== INPUT RECORDS ==

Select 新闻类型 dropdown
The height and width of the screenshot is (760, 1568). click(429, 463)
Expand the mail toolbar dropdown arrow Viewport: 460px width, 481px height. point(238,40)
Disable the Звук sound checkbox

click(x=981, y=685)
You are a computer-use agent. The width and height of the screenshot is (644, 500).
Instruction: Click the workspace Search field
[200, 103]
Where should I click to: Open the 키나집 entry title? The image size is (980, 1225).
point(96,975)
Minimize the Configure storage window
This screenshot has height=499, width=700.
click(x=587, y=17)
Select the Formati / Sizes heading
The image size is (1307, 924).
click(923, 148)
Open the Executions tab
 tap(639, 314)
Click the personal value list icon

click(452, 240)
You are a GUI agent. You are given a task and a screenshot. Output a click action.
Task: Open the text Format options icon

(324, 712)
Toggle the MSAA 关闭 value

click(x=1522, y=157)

===

WHAT YOU NEED TO DO
Each line of the material above needs to be quoted exactly, please.

REPLY
Select 新闻类型 dropdown
The height and width of the screenshot is (760, 1568). click(429, 463)
Expand the mail toolbar dropdown arrow Viewport: 460px width, 481px height. point(238,40)
Disable the Звук sound checkbox

click(x=981, y=685)
You are a computer-use agent. The width and height of the screenshot is (644, 500).
Instruction: Click the workspace Search field
[200, 103]
Where should I click to: Open the 키나집 entry title? The image size is (980, 1225).
point(96,975)
Minimize the Configure storage window
This screenshot has height=499, width=700.
click(x=587, y=17)
Select the Formati / Sizes heading
The image size is (1307, 924).
click(923, 148)
Open the Executions tab
 tap(639, 314)
Click the personal value list icon

click(452, 240)
You are a GUI agent. You are given a task and a screenshot. Output a click action.
Task: Open the text Format options icon

(324, 712)
Toggle the MSAA 关闭 value

click(x=1522, y=157)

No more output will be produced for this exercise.